To visualize the footprint, we use the interactive plotting library, [hvPlot](https://hvplot.holoviz.org/).

In [None]:
poly = bbox.hvplot(legend=True, alpha=0.3, tiles="ESRI", color="red", geo=True)
poly

## C. Query ITS_LIVE catalog

### 1) Find ITS_LIVE granule for a point of interest
Let's look in a different region and see how we could search the ITS_LIVE data cube catalog for the granule that covers our location of interest. There are many ways to do this, this is just one example. 

First, we read in the catalog GeoJSON file with geopandas:

In [None]:
itslive_catalog = gpd.read_file("https://its-live-data.s3.amazonaws.com/datacubes/catalog_v02.json")
itslive_catalog

Below is a function to query the catalog for the s3 url covering a given point. You could easily tweak this function (or write your own!) to select granules based on different properties. Play around with the `itslive_catalog` object to become more familiar with the data it contains and different options for indexing.

:::{note}
Since this tutorial was originally written, the [ITS_LIVE Python Client](https://github.com/nasa-jpl/itslive-py) was released. This is a great way to access ITS_LIVE data cubes. 
:::


In [None]:
def find_granule_by_point(input_point: list) -> str:
    """I take a point in [lon, lat] format and return the url of the granule containing specified point.
    Point must be passed in EPSG:4326."""

    catalog = gpd.read_file("https://its-live-data.s3.amazonaws.com/datacubes/catalog_v02.json")

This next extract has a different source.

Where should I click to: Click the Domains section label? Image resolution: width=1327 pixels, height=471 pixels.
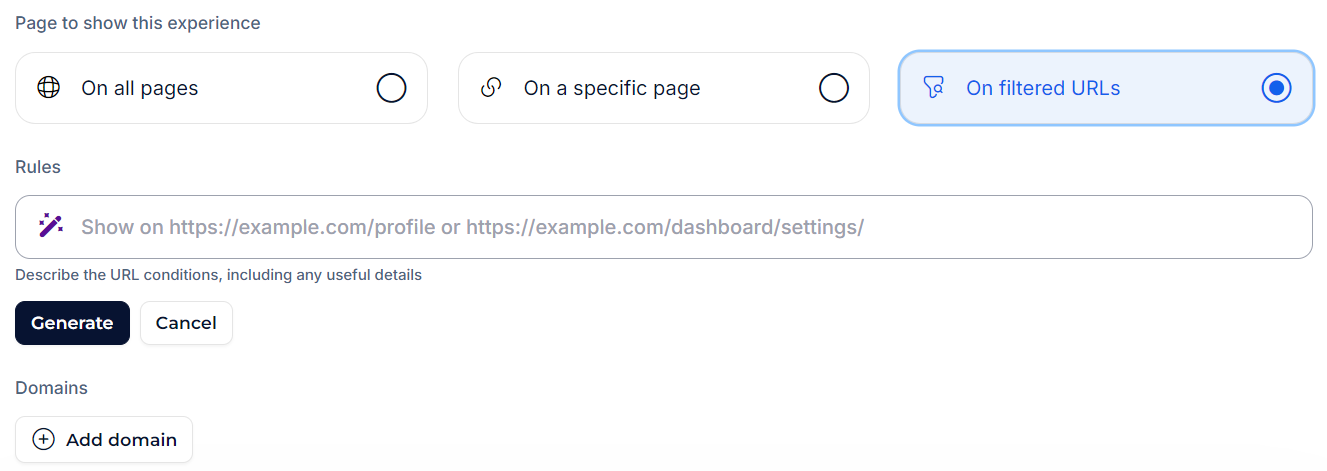coord(51,388)
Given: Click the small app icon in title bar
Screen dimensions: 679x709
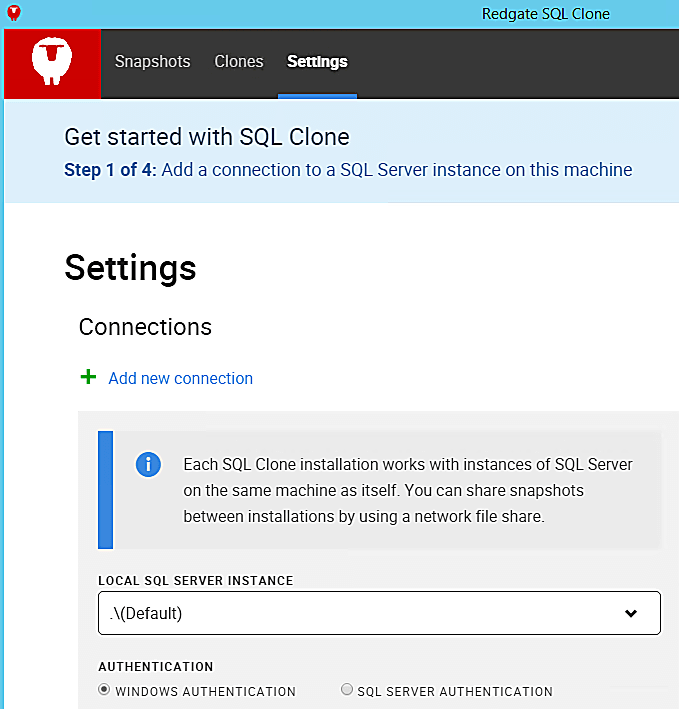Looking at the screenshot, I should click(14, 14).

    # make shapely point of input point
    p = gpd.GeoSeries([Point(input_point[0], input_point[1])], crs="EPSG:4326")
    # make gdf of point
    gdf = gdf = gpd.GeoDataFrame({"label": "point", "geometry": p})
    # find row of granule
    granule = catalog.sjoin(gdf, how="inner")

    url = granule["zarr_url"].values[0]
    return url

Choose a location in Alaska:

In [None]:
url = find_granule_by_point([-138.958776, 60.748561])
url

Great, this function returned a single url corresponding to the data cube covering the point we supplied. Let's use the `read_in_s3` function we defined to open the datacube as an `xarray.Dataset`

In [None]:
datacube = read_in_s3(url)
datacube

### 2) Read + visualize spatial footprint of ITS_LIVE data

Use the `get_bounds_polygon()` function to take a look at the footprint using `hvplot()`.

In [None]:
bbox_dc = get_bounds_polygon(datacube)

In [None]:
poly = bbox_dc.to_crs("EPSG:4326").hvplot(legend=True, alpha=0.5, tiles="ESRI", color="red", geo=True)
poly

## Conclusion
This notebook demonstrated how to query and access a cloud-optimized remote sensing time series dataset stored in an AWS S3 bucket. The subsequent notebooks in this tutorial will go into much more detail on how to organize, examine and analyze this data.